Set task -
Format the lines of the listing as a Markdown table with the columns Row and Line. Start with the line containing "Screen dimensions: 333x162" and go on through the end of the listing, skipping blank lines and leaving out the pictures.

Data -
--
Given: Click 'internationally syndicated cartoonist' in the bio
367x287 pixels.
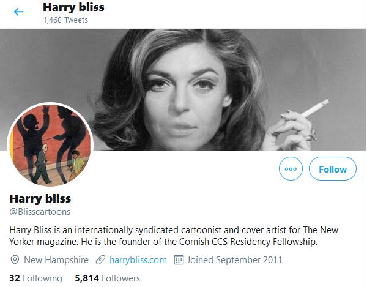Looking at the screenshot, I should coord(144,229).
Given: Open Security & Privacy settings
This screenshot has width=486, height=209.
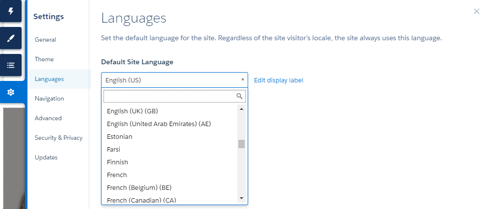Looking at the screenshot, I should coord(58,138).
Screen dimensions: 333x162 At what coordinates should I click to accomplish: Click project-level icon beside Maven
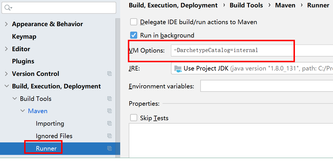(109, 111)
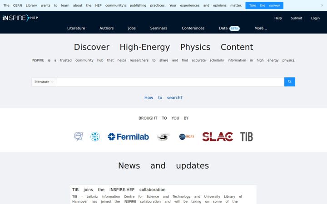
Task: Open the DESY logo link
Action: [x=95, y=137]
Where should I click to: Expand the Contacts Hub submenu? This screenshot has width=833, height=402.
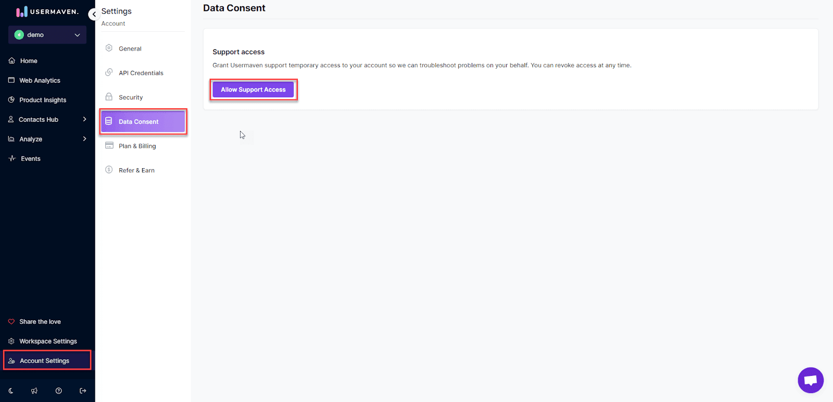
--
Solution for this task -
| Row | Line |
|---|---|
| 1 | Screen dimensions: 333x162 At what coordinates should I click to accomplish: Click project-level icon beside Maven |
| 2 | (109, 111) |
| 3 | Task: Open the DESY logo link |
| 4 | Action: [x=95, y=137] |
| 5 | Where should I click to: Expand the Contacts Hub submenu? This screenshot has width=833, height=402. |